[RFC PATCH 19/45] KVM: arm64: iommu: Add domains
Mostafa Saleh
smostafa at google.com
Thu Jun 15 06:32:32 PDT 2023
Hi Jean,
On Fri, Jun 02, 2023 at 04:29:07PM +0100, Jean-Philippe Brucker wrote:
> Hi Mostafa,
>
> On Fri, 19 May 2023 at 16:33, Mostafa Saleh <smostafa at google.com> wrote:
> >
> > Hi Jean,
> >
> > On Wed, Feb 01, 2023 at 12:53:03PM +0000, Jean-Philippe Brucker wrote:
> > > +/*
> > > + * Serialize access to domains and IOMMU driver internal structures (command
> > > + * queue, device tables)
> > > + */
> > > +static hyp_spinlock_t iommu_lock;
> > > +
> > I was looking more into this lock and I think we can make it per IOMMU instead
> > of having one big lock to avoid congestion, as I see it is only used to
> > protect per-IOMMU resources.
>
> Yes it's a major bottleneck, thanks for looking into this. I think we'll
> eventually want to improve scalability within an IOMMU and even a domain:
> a multi-queue network device will share a single domain between multiple
> CPUs, each issuing lots of map/unmap calls. Or just two devices drivers
> working on different CPUs and sharing one IOMMU. In those cases the
> per-IOMMU lock won't be good enough and we'll be back to this problem, but
> a per-IOMMU lock should already improve scalability for some systems.
>
> Currently the global lock protects:
>
> (1) The domain array (per IOMMU)
> (2) The io-pgtables (per domain)
> (3) The command queue (per SMMU)
> (4) Power state (per SMMU)
>
> I ran some experiments with refcounting the domains to avoid the lock for
> (1) and (2), which improves map() scalability. See
> https://jpbrucker.net/git/linux/commit/?h=pkvm/smmu-wip&id=5ad3bc6fd589b6f11fe31ccee5b8777ba8739167
> (and another experiment to optimize the DMA refcount on branch pkvm/smmu-wip)

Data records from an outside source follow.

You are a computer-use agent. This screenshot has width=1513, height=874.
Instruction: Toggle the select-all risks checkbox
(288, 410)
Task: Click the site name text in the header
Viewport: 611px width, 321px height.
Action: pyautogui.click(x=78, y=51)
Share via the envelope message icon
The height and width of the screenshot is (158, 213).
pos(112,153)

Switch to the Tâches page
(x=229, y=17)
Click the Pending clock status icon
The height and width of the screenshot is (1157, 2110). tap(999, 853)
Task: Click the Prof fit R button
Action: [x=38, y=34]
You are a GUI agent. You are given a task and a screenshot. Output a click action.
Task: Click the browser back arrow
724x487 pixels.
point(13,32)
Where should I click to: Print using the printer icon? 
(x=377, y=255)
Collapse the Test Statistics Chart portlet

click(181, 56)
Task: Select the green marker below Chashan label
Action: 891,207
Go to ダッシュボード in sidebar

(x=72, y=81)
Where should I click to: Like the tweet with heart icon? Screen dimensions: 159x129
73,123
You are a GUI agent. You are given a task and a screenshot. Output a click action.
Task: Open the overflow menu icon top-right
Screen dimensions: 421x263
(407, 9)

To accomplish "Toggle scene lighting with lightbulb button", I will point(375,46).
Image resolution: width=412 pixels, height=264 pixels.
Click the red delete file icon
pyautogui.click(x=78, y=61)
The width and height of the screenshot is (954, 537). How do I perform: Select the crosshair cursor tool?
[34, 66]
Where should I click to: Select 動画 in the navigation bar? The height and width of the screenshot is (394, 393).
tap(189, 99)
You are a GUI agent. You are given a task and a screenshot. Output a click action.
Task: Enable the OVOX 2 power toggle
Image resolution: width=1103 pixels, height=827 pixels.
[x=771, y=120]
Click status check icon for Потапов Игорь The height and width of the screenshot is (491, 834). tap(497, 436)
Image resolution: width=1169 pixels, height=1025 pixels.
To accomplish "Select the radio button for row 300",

Thanks for the detailed explanation! I will give it a try.
> For (2), the io-pgtable-arm code already supports concurrent accesses
> (2c3d273eabe8 ("iommu/io-pgtable-arm: Support lockless operation")). But
> this one needs careful consideration because in the host, the io-pgtable
> code trusts the device drivers. For example it expects that only buggy
> drivers call map()/unmap() to the same IOVA concurrently. We need to make
> sure a compromised host drivers can't exploit these assumptions to do
> anything nasty.
>
> There are options to improve (3) as well. The host SMMU driver supports
> lockless command-queue (587e6c10a7ce ("iommu/arm-smmu-v3: Reduce
> contention during command-queue insertion")) but it may be too complex to
> put in the hypervisor (or rather, I haven't tried to understand it yet).
> We could also wait for systems with ECMDQ, which enables per-CPU queues.
I was thinking about the same thing, in the futrue we should aim to have a
similar lockless approach for the cmdq as the host in EL2. I am not sure
how feasable it is, I will have a closer look. But having a per-IOMMU
shouldbe be a step in the right direction.
> > Some special handling needed as hyp_spinlock_t is not exposed to EL1.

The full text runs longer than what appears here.